Exercise 7. Explain why the Feynman-Kac formula provides two equivalent computational methods: solving the PDE (finite differences) and computing the expectation (Monte Carlo). For a one-dimensional problem on a fine grid, which method is typically more efficient? For a five-dimensional problem, which method is preferred and why?

Solution to Exercise 7

The Feynman-Kac formula establishes the equivalence \(u(t,x) = \mathbb{E}[e^{-\int r\,ds}g(X_T) \mid X_t = x]\), which is simultaneously a PDE solution and an expected value. This gives two computational methods:

  • PDE approach (finite differences): Discretize the spatial domain and march backward from the terminal condition. Cost scales as \(O(N^d)\) where \(N\) is the number of grid points per dimension and \(d\) is the number of spatial dimensions.
  • Monte Carlo approach: Simulate paths of \(X_t\) and average the discounted payoff. Cost scales as \(O(M \cdot n)\) where \(M\) is the number of paths and \(n\) is the number of time steps, with convergence rate \(O(1/\sqrt{M})\) independent of dimension.

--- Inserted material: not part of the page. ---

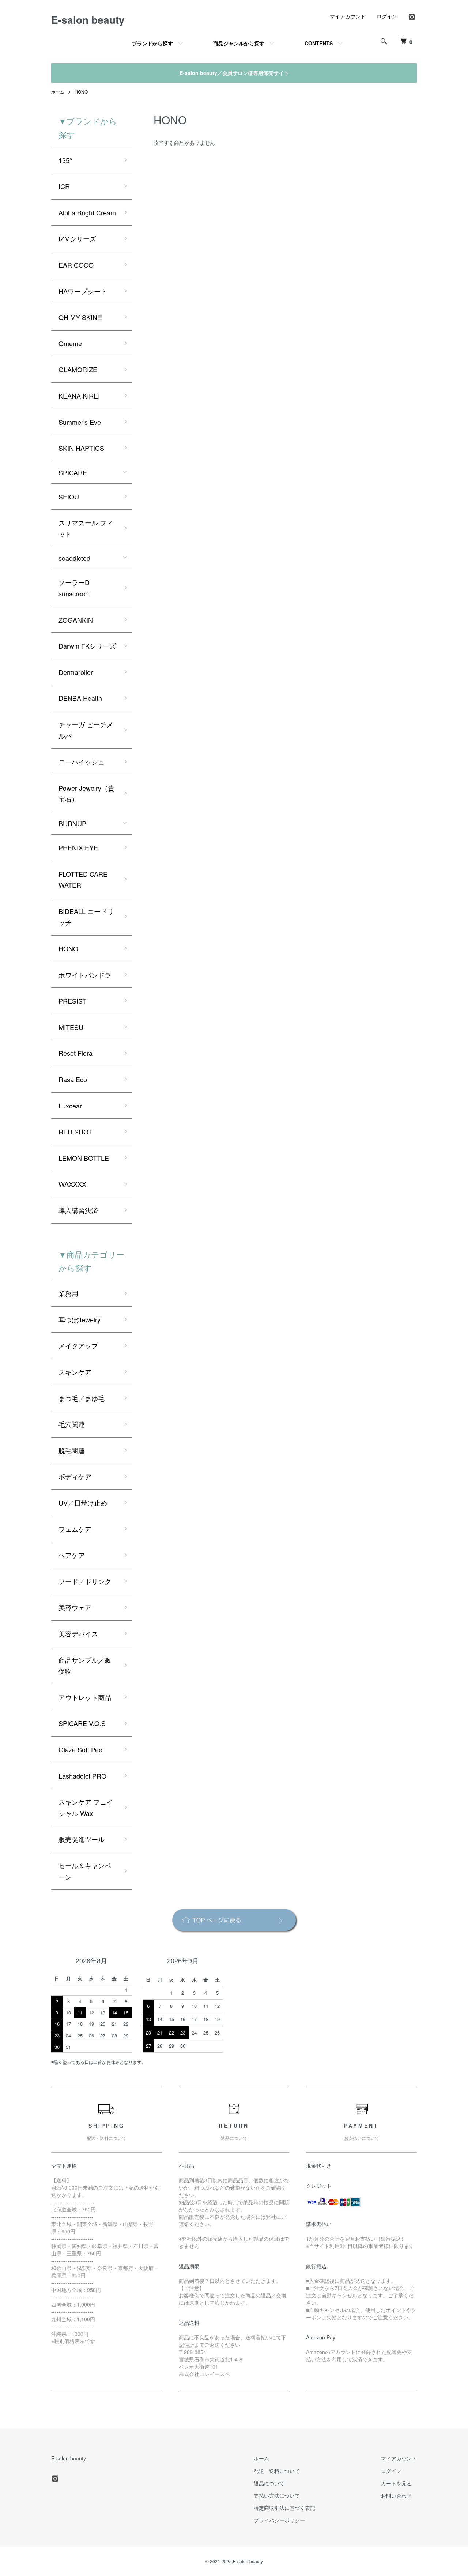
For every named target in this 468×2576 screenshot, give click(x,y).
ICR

One-dimensional problem: Finite differences are typically more efficient. With \(N\) grid points, the PDE solver has cost \(O(N)\) per time step (tridiagonal system), giving all option values across the entire grid simultaneously. Monte Carlo requires many paths to achieve comparable accuracy.

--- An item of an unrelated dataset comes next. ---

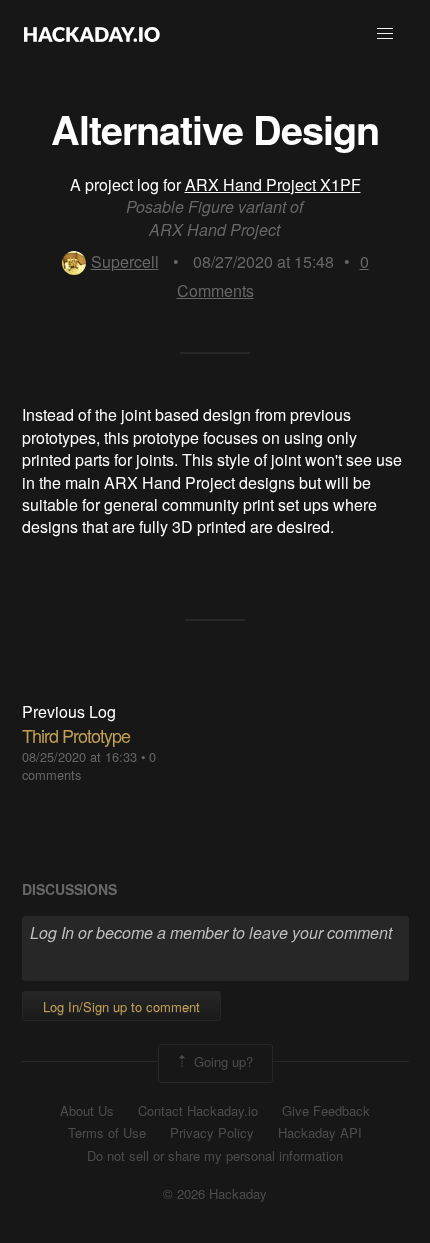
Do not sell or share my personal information (215, 1156)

Five-dimensional problem: Monte Carlo is strongly preferred. The PDE finite difference grid requires \(O(N^5)\) points, which becomes computationally intractable even for moderate \(N\) (e.g., \(N = 100\) gives \(10^{10}\) points). Monte Carlo, by contrast, has convergence rate \(O(1/\sqrt{M})\) regardless of dimension, making it the only feasible approach. This exponential growth of PDE grid complexity with dimension is known as the curse of dimensionality.